3/ Power Wars: Inside Obama’s Post-9/11 Presidency, by Pulitzer Prize winner Charlie Savage, Little, Brown.
The New York Times reporter explains how Barack Obama, “the most lawyerly of American presidents,” contrary to his 2008 campaign promises, in Yale Law professor Bruce Ackerman’s words, “will leave office confirming and extending many of the worst Bush precedents in the conduct of foreign and military affairs.”
4/ Reign of Error: The Hoax of the Privatization Movement and the Danger to America’s Public Schools, by Diane Ravitch, Alfred A. Knopf.
Ravitch cuts through misguided or profiteering propaganda and, without sugarcoating, shows the value in improving our country’s public schools.
5/ The Hidden Wealth of Nations: The Scourge of Tax Havens, by Gabriel Zucman, University of Chicago Press.
A short, pioneering guide to estimating the trillions of dollars moved to tax havens to evade or avoid paying taxes to the nations from which this expanding mountain of money was made. Mr. Zucman proposes measures to end the party of these giant tax escapes and make tax avoiders and evaders pay their fair share.
6/ Hell is a Very Small Place, edited by Jean Casella, James Ridgeway and Sarah Shourd, The New Press.
Hear the voices of people from solitary confinement. Prisoners call this inhuman space “the hole” and nearly 100,000 people in the U.S. are put in solitary confinement for 23 hours a day. Take the time to read these haunting stories and learn about what formidable advocates are doing to stop this torture one state at a time.
7/ Machines of Loving Grace: The Quest for Common Ground Between Humans and Robots, by John Markoff, Harper Collins.
If you doubt whether the human race, its technological, corporate and political leaders are racing downward into a future that doesn’t need us, read this report by a veteran newsman who avoids horrific conclusions to get you to read what’s already coming.
8/ The Looting Machine: Warlords, Oligarchs, Corporations, Smugglers and the Theft of Africa’s Wealth, by Tom Burgis, Public Affairs.
This bold reporter shows “the network of traders, bankers and corporate raiders who grease the palms of venal local political elites” to turn Africa’s riches into a curse for its poor masses.
9/ The Experimental Society, by Marshall S. Shapo, Transaction Publishers.
This prolific law professor examines the culture and political economy of market and environmental “experiments” on consumers, workers and whole communities. He educates readers on the various responses by the law in managing and disciplining risks. A mind-stretching work that no doubt will intersect uncannily with your daily life.
10/ Lights Out: A Cyberattack, a Nation Unprepared, Surviving the Aftermath, by Ted Koppel, Crown Publishing.

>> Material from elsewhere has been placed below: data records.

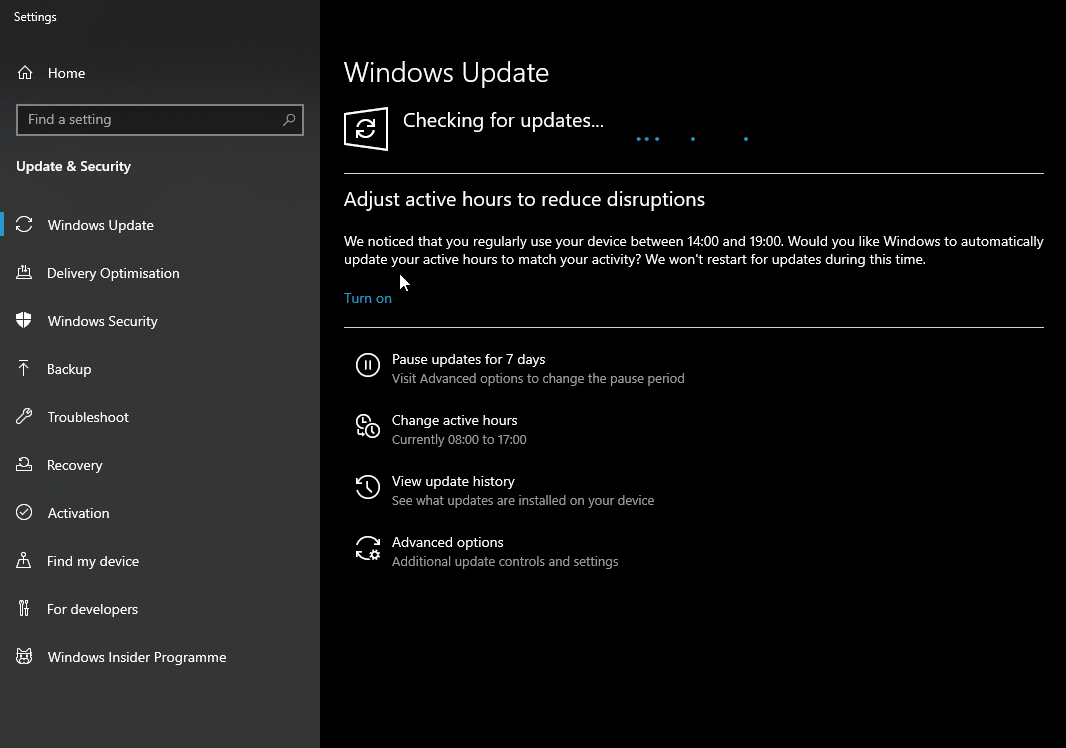Click the Activation checkmark icon
Image resolution: width=1066 pixels, height=748 pixels.
24,512
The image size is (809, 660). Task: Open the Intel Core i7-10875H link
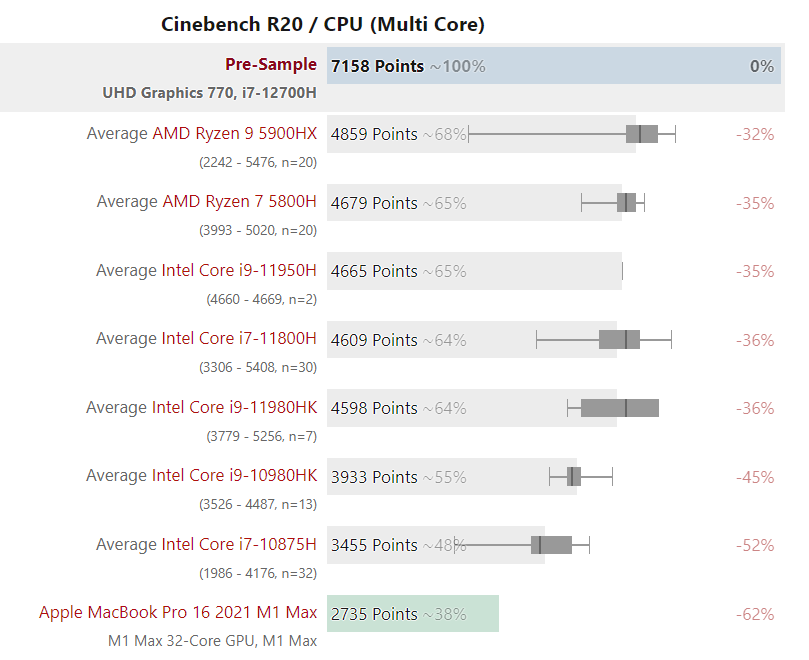coord(239,545)
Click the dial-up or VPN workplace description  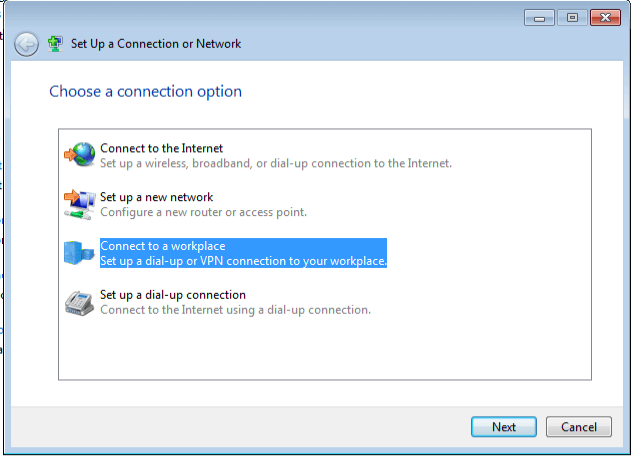pos(243,261)
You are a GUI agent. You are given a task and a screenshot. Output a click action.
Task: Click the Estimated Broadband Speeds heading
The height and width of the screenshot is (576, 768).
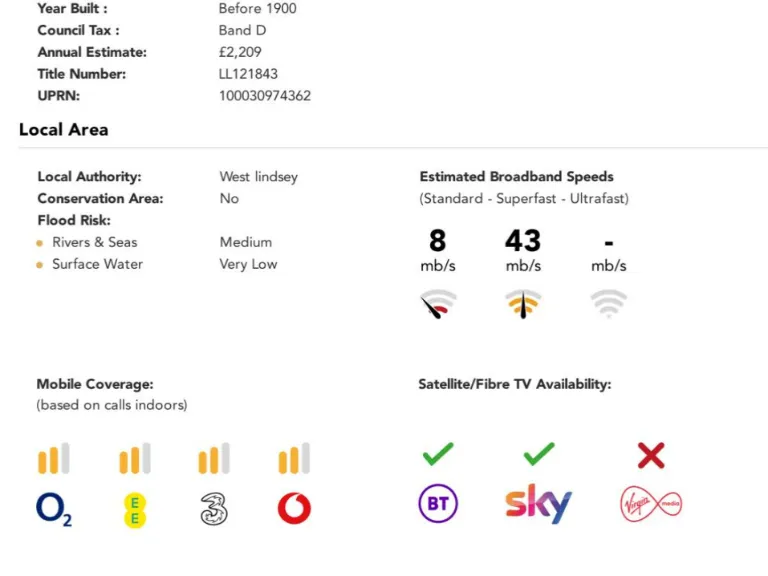pyautogui.click(x=516, y=177)
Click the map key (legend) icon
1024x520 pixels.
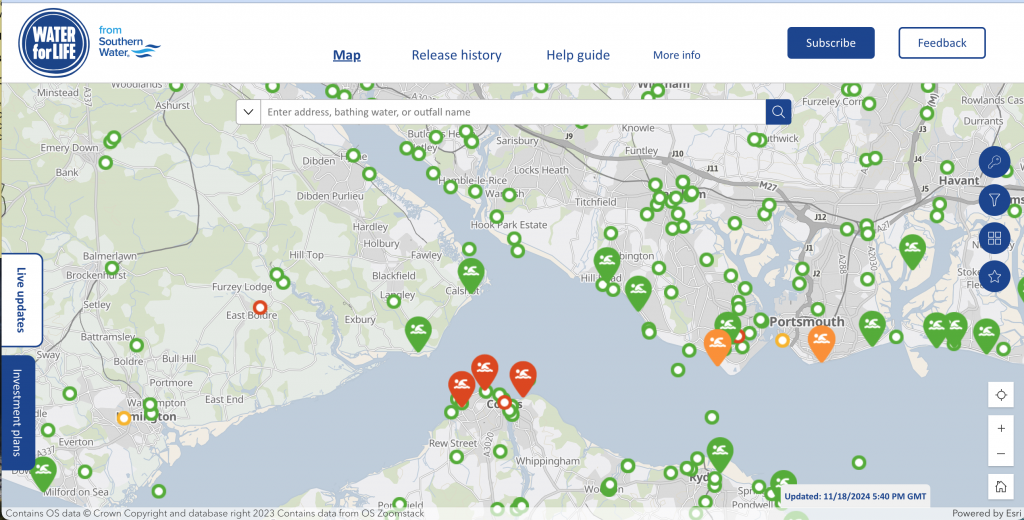[994, 161]
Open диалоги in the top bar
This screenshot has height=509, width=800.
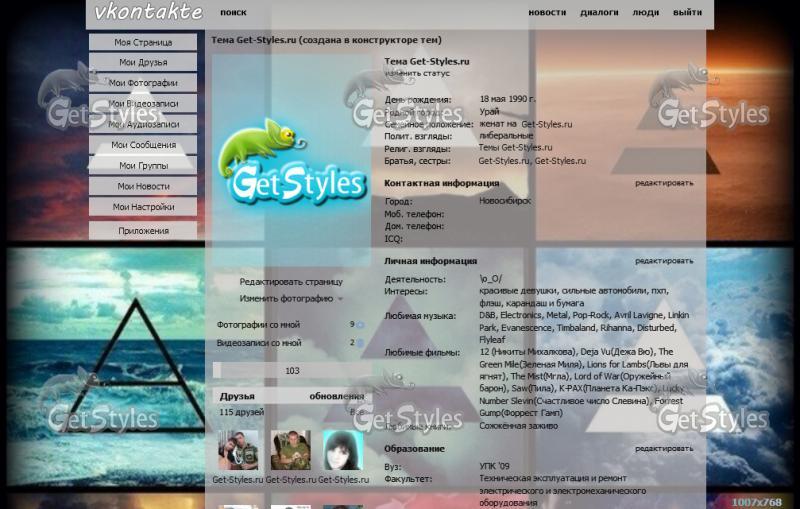coord(599,13)
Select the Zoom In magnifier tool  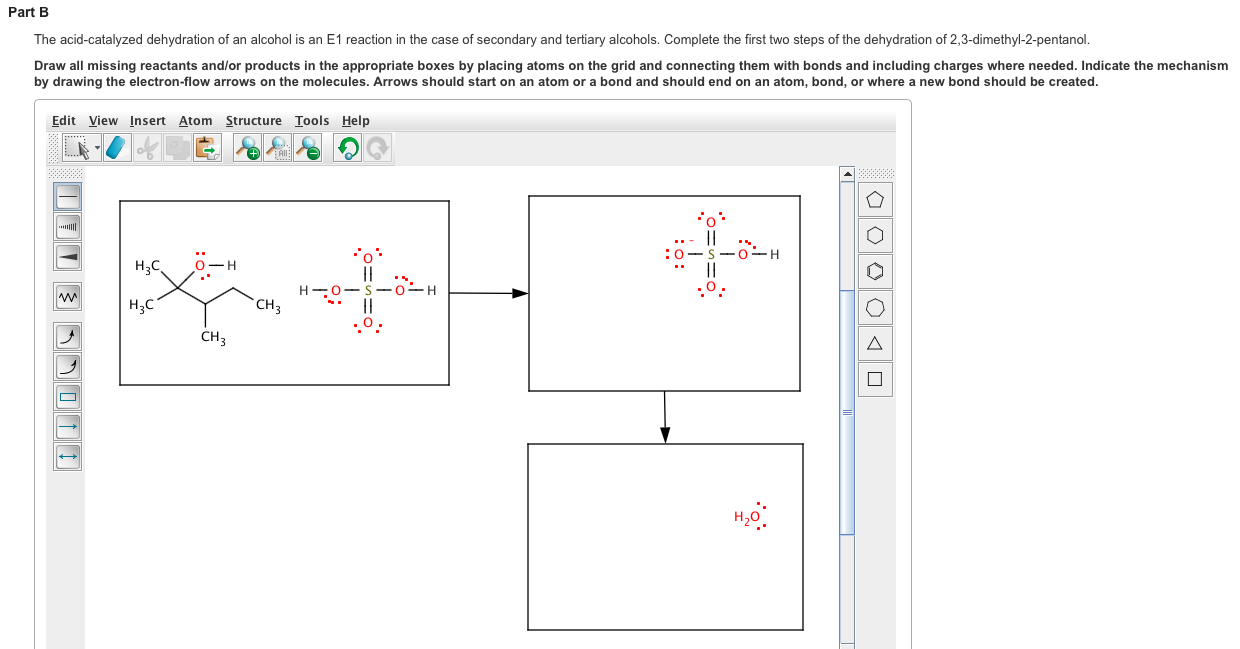tap(247, 147)
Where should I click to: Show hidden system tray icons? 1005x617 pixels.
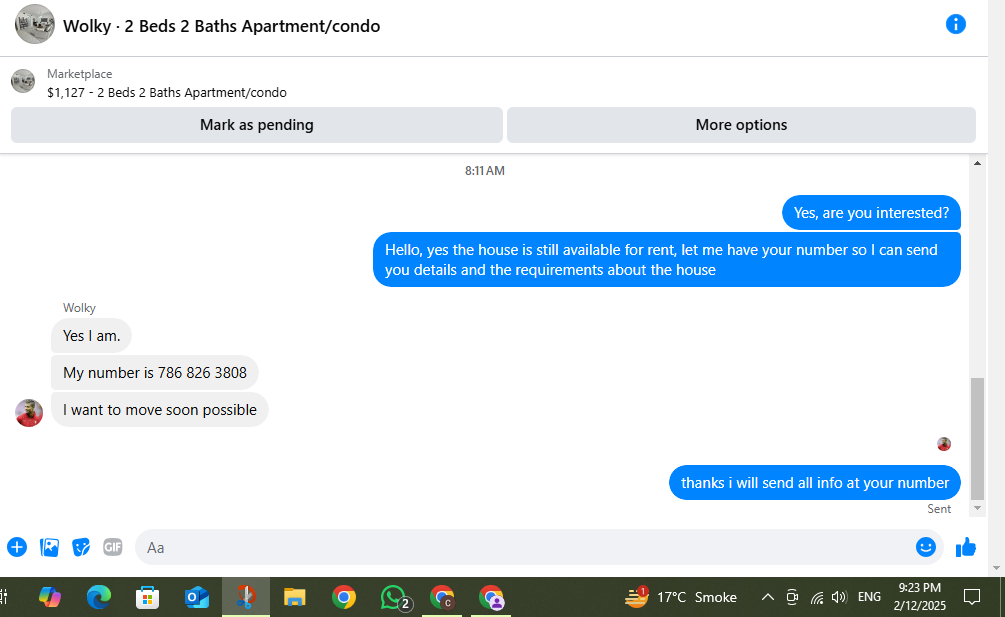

The famous newsman writes about “the eventuality of a debilitating cyberattack against our electric power grid.” It is a wakeup call that ends “with the notion that the Internet, among its many, many virtues, is also a weapon of mass destruction.”
11/ GM: Paint it Red: Inside General Motors’ Culture of Failure, by Nicholas Kachman, Mariner Publishing.
This General Motors career chemical engineer has vivified his retirement with this lively memoir of the mega-billion dollar boondoggle that was supposed to deal with the serious air pollution from the auto painting process. An inside story by an insightful writer who still applies what he knows to some of GM’s present day negligence and bureaucratic rigidities, such as Flint, Michigan’s ongoing drinking water tragedy.
12/ Washington, D.C. History for Kids: The Making of a Capital City (With 21 Hands-On Activities), by Richard Panchyk, Chicago Review Press.
I often say that we should strive to become good ancestors. In introducing our children and grandchildren to significant subjects, this book is a valuable and fun resource for developing minds.
13/ And one vintage book (2007) so relevant today is The Elements of Journalism: What Newspeople Should Know and the Public Should Expect, by Bill Kovach and Tom Rosenstiel, Three Rivers Press.
This book should be read by journalists, journalism students, and engaged citizens.
How true it is that readers think and thinkers read.